→ REQUIRED ACTIONS
(1) In the article on children from broken homes, list the words Phil Whalley uses to describe the "circle".
(2) Answer these questions from the article on children from broken homes:
(a) Which organization passed the resolution?
(b) At what level of school does Phil Whalley teach?
(c) How much more likely to separate are unmarried couples than married ones?
(3) Carry on the article on children from broken homes, picking up right after its final sentence.

→ SOURCE DOCUMENT
────────────────────

Kids from broken homes too sad to learn, teachers say

Teachers are warning that children from unstable family backgrounds are underachieving because they are too miserable to concentrate at school.

The Association of Teachers and Lecturers passed a resolution to press the Government to recognise the damage done to children’s prospects at school by family breakdown.

Secondary school teacher Phil Whalley told delegates that the problem was on the way to becoming an “expanding, perpetuating and toxic circle”.

Mr Whalley said that children coming to school angry and upset because of a chaotic home-life were often unable to learn. Cohabitation contributed to the problem, he said, with unmarried couples twice as likely to separate as their married counterparts.

He said: “The educational outcomes for all the children in so-called blended families are worse than the achievements of children brought up in traditional nuclear families.”

────────────────────

Data entries

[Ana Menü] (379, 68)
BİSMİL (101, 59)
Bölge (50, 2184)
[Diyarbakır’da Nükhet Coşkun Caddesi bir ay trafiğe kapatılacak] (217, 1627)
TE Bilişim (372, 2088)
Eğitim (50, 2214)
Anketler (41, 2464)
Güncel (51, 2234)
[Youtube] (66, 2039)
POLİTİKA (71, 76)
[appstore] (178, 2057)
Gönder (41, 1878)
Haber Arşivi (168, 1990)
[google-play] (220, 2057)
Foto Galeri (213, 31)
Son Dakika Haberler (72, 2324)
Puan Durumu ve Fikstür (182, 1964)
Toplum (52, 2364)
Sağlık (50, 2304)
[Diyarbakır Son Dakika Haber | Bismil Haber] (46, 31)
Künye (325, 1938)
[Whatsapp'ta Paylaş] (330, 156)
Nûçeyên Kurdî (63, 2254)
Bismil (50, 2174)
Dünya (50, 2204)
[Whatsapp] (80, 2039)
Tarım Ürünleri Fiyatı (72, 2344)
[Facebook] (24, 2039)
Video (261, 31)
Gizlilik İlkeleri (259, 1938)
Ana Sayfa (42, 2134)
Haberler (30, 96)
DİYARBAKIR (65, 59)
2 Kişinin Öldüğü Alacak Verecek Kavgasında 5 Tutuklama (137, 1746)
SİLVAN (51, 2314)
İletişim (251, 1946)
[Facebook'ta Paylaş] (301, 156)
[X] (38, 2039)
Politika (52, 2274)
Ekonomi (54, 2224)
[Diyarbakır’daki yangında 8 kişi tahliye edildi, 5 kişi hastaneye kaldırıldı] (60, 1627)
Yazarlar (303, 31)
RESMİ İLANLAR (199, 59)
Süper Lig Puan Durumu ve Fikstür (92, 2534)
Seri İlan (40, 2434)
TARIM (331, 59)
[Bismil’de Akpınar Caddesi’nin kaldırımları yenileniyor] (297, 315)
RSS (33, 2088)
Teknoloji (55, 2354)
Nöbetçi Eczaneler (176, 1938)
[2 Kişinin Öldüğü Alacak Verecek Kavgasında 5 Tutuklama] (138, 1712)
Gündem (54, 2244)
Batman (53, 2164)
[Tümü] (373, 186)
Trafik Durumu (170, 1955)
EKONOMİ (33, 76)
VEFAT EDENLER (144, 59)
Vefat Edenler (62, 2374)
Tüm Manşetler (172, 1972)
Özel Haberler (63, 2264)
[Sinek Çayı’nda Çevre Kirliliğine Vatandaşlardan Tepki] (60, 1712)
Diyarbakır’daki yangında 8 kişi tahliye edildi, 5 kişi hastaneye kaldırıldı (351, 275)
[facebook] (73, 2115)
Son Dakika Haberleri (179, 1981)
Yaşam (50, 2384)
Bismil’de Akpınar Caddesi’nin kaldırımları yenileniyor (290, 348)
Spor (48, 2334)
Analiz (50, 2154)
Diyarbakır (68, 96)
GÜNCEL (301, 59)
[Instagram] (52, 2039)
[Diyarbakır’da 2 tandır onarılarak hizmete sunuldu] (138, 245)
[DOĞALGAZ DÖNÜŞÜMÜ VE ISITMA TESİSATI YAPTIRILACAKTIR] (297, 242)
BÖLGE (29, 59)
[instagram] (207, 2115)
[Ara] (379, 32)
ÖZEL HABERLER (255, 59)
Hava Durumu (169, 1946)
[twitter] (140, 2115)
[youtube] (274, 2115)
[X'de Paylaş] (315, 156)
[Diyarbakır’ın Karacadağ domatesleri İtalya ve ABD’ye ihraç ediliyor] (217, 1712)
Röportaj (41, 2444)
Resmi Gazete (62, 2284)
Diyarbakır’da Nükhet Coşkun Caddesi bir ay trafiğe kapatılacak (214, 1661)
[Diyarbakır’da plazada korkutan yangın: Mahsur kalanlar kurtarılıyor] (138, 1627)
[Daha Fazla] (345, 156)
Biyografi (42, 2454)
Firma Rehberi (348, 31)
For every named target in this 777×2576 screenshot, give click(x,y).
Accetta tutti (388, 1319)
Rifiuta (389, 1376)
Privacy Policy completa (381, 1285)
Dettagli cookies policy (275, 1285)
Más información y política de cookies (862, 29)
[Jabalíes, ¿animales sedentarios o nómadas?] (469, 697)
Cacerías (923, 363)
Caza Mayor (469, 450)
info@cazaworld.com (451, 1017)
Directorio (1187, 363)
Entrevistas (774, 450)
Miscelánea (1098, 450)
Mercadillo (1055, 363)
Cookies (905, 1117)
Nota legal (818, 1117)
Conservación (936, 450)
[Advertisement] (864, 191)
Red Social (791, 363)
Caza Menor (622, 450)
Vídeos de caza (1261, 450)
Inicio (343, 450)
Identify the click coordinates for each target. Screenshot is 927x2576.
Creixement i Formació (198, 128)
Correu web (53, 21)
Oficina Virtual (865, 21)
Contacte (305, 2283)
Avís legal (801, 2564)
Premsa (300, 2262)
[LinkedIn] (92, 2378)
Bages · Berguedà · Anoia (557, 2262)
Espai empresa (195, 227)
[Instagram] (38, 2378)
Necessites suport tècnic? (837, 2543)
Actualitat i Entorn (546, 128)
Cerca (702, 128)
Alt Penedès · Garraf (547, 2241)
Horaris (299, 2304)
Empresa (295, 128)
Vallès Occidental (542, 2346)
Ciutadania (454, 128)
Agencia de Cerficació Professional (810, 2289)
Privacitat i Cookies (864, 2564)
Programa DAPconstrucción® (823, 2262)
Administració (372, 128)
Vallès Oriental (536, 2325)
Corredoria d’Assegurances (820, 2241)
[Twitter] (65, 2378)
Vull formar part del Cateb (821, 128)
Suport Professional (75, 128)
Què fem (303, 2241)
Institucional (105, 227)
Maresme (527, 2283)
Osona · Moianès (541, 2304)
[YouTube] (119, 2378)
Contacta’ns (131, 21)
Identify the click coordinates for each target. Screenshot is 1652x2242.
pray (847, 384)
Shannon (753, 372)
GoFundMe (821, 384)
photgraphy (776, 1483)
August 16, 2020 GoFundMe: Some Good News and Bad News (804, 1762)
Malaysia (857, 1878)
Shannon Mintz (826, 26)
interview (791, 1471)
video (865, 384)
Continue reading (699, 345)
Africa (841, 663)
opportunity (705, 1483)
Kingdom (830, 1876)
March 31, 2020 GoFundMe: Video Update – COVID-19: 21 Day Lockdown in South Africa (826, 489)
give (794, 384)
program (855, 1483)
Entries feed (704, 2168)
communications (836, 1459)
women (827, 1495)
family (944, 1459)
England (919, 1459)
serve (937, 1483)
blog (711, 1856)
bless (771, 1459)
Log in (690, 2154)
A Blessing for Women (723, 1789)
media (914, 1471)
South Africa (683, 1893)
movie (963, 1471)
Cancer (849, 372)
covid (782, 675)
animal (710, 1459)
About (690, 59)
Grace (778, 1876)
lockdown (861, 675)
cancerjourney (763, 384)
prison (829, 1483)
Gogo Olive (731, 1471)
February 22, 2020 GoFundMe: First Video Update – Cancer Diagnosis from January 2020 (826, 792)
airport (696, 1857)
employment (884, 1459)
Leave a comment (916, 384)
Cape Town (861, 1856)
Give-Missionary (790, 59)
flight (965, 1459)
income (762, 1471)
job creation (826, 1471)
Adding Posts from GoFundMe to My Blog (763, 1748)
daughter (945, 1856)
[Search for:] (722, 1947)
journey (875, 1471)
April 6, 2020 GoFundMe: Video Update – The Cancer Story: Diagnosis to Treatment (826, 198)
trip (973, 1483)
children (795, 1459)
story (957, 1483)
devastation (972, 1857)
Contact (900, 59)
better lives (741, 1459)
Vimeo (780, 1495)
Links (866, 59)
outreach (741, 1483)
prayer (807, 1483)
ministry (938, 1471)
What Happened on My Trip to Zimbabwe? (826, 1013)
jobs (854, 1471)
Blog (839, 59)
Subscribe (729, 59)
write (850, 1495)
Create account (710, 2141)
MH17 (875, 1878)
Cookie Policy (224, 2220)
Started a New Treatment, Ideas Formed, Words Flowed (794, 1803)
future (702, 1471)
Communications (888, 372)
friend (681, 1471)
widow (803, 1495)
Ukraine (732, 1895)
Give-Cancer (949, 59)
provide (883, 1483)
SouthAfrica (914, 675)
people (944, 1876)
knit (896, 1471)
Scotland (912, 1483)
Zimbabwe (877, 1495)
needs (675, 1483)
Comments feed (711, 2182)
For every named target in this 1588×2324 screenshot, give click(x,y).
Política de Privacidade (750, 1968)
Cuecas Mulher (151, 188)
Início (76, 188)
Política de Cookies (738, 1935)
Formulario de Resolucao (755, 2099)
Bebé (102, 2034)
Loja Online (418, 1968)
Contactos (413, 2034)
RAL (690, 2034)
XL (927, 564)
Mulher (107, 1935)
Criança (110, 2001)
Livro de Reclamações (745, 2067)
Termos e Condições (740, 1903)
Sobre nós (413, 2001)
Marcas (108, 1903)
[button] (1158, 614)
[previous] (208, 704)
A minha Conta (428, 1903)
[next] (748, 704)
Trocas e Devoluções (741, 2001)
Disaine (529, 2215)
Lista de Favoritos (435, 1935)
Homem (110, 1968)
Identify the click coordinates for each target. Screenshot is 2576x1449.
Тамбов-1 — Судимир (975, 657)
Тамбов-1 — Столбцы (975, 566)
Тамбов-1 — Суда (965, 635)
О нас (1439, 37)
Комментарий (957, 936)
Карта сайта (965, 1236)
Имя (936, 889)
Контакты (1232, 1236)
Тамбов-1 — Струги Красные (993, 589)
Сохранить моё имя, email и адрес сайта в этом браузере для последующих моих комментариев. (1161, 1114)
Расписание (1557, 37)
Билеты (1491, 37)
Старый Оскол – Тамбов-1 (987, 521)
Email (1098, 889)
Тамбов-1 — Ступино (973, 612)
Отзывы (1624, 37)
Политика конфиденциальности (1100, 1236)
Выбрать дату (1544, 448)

────────────────────

→ RESPONSES PER TASK
(1) expanding, perpetuating, toxic

(2)
(a) The Association of Teachers and Lecturers
(b) Secondary school
(c) Twice as likely

(3)
He cautioned that if the trend continued, the damage to children’s educational attainment caused by family breakdown would soon outweigh the positive contribution of financial investment.

He added: “The great sadness is that the consequences of an unstable family background are felt long into adult life.

“Those who under-achieve in their education are more likely to go on and live dysfunctional lives and be unable to support a stable family life for their own children.

“In short, as a society we are in danger of creating an expanding, perpetuating and toxic circle.”